Evidently there was a lengthy debate between those who wanted to wait and those who favored a small reduction in bond purchases in September already. Moreover officials were worried about communication issues since the delay may well undermine the credibility or predictability of monetary policy. While most Fed officials saw QE tapering coming this year and halting the bond purchase program altogether in mid-2014, this was before the government shutdown and the looming debt ceiling showdown. As such, the probability that tapering is coming in early-2014 instead is growing.
Uncertainty not unusually high…
Most participants saw the uncertainty associated with their outlook for economic growth, the unemployment rate, and inflation as similar to that of the past 20 years. In addition, most participants considered the risks to the outlook for the unemployment rate and inflation as broadly balanced. While downside risks to the outlook for the economy and the labor market were generally viewed as having diminished since last fall, a number of significant risks remained, including those related to the potential economic effects of the sizable increases in interest rates since the spring, ongoing fiscal drag, and the possible fallout from near-term fiscal debates.

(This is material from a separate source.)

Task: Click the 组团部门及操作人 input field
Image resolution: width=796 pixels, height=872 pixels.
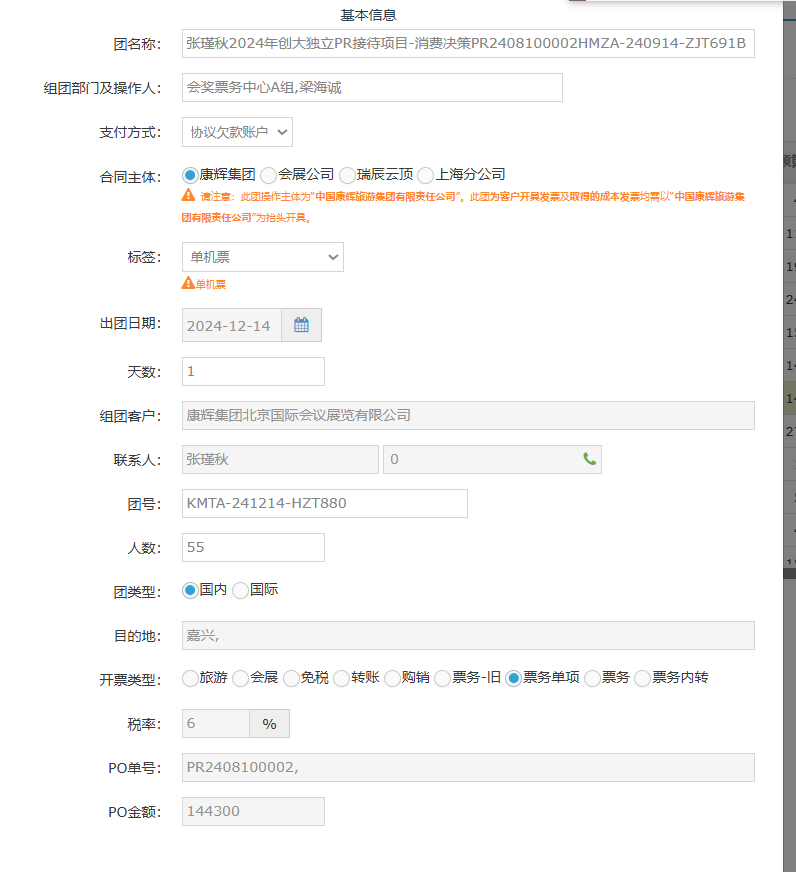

… but tighter financial conditions high on worry list
Participants discussed the extent to which the rise in longer-term interest rates since May reflected growing confidence about the economic outlook or a perception by financial markets that monetary policy would be less accommodative going forward. Several participants judged that overall financial conditions had tightened notably over the past few months, as seen most importantly in the rise in mortgage rates. While acknowledging that it was too early to assess the effects of such an increase, they expressed concerns that tighter financial conditions might weigh on the recovery in the housing sector. A few others observed that the increase in longer-term yields in recent months had not seemed to leave a meaningful imprint on other asset prices, suggesting that the effects on the economy were likely to be relatively muted. While recognizing the potentially significant impact of higher mortgage rates on the housing market, these same participants pointed to higher equity prices, the further gradual loosening of terms in bank lending, and the continued availability of credit at inexpensive terms in corporate debt markets as signs that financial conditions more generally had not tightened materially.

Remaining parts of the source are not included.